[Extracted data entries]
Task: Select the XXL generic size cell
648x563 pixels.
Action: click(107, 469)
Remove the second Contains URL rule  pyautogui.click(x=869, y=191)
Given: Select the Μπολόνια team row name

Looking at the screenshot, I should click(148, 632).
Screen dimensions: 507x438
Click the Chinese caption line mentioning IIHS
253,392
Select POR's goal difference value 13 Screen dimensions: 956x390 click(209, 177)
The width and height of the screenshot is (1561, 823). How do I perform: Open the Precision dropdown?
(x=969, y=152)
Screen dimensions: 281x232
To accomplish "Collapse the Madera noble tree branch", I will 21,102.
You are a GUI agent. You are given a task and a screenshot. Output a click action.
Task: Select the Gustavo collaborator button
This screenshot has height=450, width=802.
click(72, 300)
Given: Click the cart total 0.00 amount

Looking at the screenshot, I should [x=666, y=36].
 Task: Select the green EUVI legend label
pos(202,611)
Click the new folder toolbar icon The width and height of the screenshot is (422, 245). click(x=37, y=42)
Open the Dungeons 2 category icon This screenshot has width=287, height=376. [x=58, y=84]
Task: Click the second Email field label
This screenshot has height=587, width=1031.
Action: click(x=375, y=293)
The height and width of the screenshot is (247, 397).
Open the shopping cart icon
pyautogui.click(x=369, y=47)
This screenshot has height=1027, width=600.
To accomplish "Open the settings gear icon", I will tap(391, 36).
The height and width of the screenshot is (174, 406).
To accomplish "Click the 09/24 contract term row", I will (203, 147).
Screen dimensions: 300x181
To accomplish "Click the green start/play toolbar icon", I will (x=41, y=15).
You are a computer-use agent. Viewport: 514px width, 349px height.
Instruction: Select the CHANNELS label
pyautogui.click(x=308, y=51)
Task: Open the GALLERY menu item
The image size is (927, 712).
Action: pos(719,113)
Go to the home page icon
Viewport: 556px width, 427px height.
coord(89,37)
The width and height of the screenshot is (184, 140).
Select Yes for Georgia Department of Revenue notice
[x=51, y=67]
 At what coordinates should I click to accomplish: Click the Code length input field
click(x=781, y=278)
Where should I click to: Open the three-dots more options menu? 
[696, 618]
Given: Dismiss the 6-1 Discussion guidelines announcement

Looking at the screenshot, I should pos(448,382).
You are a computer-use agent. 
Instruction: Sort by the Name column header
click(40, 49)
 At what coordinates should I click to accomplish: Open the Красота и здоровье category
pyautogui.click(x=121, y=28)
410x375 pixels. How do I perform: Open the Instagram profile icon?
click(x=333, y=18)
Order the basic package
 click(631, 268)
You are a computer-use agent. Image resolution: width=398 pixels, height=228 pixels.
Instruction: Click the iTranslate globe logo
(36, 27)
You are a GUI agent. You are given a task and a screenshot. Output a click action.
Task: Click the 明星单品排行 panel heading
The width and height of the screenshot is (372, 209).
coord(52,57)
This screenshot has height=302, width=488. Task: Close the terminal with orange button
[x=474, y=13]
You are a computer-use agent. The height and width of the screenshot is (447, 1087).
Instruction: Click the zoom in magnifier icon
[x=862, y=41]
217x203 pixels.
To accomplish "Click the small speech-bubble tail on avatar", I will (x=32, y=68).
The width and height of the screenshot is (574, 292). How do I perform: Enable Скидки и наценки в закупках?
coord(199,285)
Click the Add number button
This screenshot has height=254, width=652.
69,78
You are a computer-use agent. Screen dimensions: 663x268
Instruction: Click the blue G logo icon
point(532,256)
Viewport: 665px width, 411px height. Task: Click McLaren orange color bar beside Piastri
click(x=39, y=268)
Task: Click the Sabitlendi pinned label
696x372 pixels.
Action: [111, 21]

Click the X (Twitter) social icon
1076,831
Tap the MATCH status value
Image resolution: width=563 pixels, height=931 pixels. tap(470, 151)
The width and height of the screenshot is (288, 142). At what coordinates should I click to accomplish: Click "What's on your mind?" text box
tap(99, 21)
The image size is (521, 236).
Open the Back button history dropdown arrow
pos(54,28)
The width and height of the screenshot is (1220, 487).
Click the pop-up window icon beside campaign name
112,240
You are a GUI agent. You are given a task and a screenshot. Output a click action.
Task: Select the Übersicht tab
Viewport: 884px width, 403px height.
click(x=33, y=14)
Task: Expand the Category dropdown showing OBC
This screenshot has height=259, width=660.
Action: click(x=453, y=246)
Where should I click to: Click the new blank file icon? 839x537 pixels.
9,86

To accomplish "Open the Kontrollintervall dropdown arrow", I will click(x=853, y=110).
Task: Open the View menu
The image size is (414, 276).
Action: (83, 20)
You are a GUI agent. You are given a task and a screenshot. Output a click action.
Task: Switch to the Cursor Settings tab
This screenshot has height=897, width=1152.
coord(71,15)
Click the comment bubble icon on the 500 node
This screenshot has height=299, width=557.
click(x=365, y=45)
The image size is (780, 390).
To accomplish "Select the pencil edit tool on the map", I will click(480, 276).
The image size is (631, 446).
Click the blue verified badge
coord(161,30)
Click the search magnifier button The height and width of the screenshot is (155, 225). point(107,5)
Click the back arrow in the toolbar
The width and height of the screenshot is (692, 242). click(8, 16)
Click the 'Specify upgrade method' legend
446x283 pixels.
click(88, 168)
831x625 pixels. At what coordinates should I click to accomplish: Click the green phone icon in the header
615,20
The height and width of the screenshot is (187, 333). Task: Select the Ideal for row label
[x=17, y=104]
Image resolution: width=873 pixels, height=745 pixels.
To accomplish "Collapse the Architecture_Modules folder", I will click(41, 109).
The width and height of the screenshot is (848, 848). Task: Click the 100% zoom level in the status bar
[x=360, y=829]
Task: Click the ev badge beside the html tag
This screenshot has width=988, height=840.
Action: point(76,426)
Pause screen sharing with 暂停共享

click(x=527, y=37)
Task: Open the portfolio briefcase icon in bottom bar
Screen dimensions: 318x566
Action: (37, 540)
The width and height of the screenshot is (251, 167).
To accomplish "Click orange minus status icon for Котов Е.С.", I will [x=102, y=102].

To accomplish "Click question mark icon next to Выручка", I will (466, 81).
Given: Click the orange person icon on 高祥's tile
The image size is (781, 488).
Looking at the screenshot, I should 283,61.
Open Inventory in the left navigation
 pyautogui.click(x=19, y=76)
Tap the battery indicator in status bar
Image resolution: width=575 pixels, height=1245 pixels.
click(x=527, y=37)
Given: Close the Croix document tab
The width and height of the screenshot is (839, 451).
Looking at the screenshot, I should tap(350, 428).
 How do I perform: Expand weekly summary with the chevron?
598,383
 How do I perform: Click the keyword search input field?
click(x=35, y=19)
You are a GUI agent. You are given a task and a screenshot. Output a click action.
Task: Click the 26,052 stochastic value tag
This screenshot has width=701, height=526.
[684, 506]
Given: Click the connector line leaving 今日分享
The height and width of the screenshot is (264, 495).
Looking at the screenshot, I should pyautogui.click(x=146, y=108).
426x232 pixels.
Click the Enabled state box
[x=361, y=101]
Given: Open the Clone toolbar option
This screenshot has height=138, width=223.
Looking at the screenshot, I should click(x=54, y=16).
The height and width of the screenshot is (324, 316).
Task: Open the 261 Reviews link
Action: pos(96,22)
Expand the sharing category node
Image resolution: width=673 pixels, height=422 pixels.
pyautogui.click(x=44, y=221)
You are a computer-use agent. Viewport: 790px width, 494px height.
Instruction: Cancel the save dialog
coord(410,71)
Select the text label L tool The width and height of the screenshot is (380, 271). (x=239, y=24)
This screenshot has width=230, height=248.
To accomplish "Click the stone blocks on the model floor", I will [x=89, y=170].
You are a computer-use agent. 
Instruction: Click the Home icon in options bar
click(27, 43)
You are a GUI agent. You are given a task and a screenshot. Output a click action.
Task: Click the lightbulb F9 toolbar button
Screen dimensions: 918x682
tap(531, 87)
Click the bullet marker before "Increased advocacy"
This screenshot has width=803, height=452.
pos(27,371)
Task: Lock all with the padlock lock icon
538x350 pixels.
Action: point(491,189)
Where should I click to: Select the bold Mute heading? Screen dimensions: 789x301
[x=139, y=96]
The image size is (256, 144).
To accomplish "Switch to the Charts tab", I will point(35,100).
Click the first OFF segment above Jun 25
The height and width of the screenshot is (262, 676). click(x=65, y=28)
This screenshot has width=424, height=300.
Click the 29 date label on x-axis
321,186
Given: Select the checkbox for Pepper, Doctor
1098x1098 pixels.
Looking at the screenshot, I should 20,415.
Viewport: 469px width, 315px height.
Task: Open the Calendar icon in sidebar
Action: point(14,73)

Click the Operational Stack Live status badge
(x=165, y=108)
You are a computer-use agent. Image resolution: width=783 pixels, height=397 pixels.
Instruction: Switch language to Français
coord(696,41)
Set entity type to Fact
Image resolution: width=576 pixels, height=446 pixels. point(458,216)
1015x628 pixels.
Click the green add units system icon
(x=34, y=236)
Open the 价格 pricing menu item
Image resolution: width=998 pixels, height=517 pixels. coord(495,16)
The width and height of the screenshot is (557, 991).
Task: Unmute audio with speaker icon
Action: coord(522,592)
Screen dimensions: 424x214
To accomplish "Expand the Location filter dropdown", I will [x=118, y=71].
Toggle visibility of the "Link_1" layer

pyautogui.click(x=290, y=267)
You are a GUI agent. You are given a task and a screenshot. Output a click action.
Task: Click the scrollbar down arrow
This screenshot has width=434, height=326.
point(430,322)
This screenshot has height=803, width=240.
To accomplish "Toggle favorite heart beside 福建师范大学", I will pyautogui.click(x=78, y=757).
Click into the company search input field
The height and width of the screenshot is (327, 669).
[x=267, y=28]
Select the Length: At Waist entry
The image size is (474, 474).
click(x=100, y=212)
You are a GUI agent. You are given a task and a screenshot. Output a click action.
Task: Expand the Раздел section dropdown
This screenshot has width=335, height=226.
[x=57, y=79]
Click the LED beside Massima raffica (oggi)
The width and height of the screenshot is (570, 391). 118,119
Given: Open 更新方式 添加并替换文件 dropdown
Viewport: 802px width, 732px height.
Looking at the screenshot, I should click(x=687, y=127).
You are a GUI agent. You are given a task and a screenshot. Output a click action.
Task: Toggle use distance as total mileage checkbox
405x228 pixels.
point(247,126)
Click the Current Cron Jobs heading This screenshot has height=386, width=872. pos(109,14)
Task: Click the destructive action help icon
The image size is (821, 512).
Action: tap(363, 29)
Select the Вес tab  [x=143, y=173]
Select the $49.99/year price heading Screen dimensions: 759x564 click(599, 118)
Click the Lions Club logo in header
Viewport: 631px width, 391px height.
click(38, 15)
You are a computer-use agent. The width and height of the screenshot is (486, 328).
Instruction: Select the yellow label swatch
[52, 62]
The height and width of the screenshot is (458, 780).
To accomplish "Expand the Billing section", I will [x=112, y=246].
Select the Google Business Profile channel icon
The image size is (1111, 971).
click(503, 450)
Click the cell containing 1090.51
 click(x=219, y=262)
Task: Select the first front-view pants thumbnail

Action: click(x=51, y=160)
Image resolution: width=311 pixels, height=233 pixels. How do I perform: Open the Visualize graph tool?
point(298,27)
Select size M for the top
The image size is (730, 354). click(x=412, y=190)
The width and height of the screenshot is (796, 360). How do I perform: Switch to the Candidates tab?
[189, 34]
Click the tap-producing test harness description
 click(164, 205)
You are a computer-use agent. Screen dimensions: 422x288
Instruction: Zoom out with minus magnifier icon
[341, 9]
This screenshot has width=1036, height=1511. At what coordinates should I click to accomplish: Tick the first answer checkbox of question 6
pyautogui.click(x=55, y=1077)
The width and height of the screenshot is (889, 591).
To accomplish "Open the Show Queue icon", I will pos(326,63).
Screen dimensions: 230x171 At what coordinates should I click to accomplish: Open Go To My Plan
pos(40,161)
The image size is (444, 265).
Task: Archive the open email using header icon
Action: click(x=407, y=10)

[What you have to do]
Copy only the stretch running from the line containing "Instruction: Select the yellow label swatch" to the final line of the entries, both ends included, exactly as it stands.

[Answer to this task]
Instruction: Select the yellow label swatch
[52, 62]
The height and width of the screenshot is (458, 780).
To accomplish "Expand the Billing section", I will [x=112, y=246].
Select the Google Business Profile channel icon
The image size is (1111, 971).
click(503, 450)
Click the cell containing 1090.51
 click(x=219, y=262)
Task: Select the first front-view pants thumbnail

Action: click(x=51, y=160)
Image resolution: width=311 pixels, height=233 pixels. How do I perform: Open the Visualize graph tool?
point(298,27)
Select size M for the top
The image size is (730, 354). click(x=412, y=190)
The width and height of the screenshot is (796, 360). How do I perform: Switch to the Candidates tab?
[189, 34]
Click the tap-producing test harness description
 click(164, 205)
You are a computer-use agent. Screen dimensions: 422x288
Instruction: Zoom out with minus magnifier icon
[341, 9]
This screenshot has width=1036, height=1511. At what coordinates should I click to accomplish: Tick the first answer checkbox of question 6
pyautogui.click(x=55, y=1077)
The width and height of the screenshot is (889, 591).
To accomplish "Open the Show Queue icon", I will pos(326,63).
Screen dimensions: 230x171 At what coordinates should I click to accomplish: Open Go To My Plan
pos(40,161)
The image size is (444, 265).
Task: Archive the open email using header icon
Action: click(x=407, y=10)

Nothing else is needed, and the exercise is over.